Ross Cannon from Chicago WBEZ

Radio LAb is becoming one of my favorite NPR programs.
the topics are relevant and interesting...a great combo!
a few weeks ago the topic was death wishes and instructions
that Physicians had in place for their own lives. a friend
is a Death and Dying speaker and i wanted to pass this
great blod onto her. so far i have not found it. does anyone
know the topic name of that Radio Lab? keep doing what
you're doing! be well, Ross

Mar. 09 2014 01:51 PM
Troy from San Bernardino, Ca

Part 2

But the airwaves soon became crowded and the FCC started auctioning bandwidth. Radio was relegated to the lower frequencies because a little static on the radio was ok (not so with television). And television and radio lived happily together for 40 years. (end part I)

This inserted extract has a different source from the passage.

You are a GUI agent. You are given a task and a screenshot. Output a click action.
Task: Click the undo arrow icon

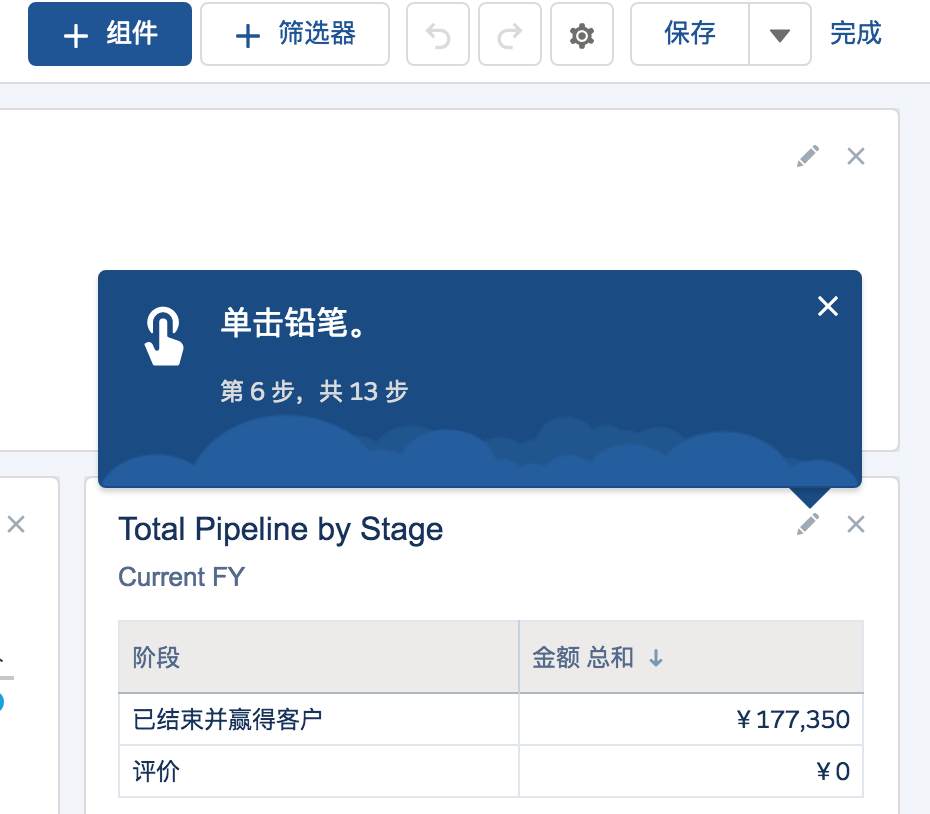[x=438, y=34]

Then the internet was born. At first, it was a novelty. But quickly people started reading their news online and newspaper companies started to worry. Then people started listening to music online which worried the music industry. When people started watching snippets of home videos online, television companies started to worry.

And then cell phones became popular. So popular that the FCC had to find new bandwidth for them. Everyone went digital and squeezed into tiny gaps. And the entertainment industry saw the writing on the wall. Meanwhile consumers were watching their favorite television programs online and listening to their favorite programs and music on their mobile devices.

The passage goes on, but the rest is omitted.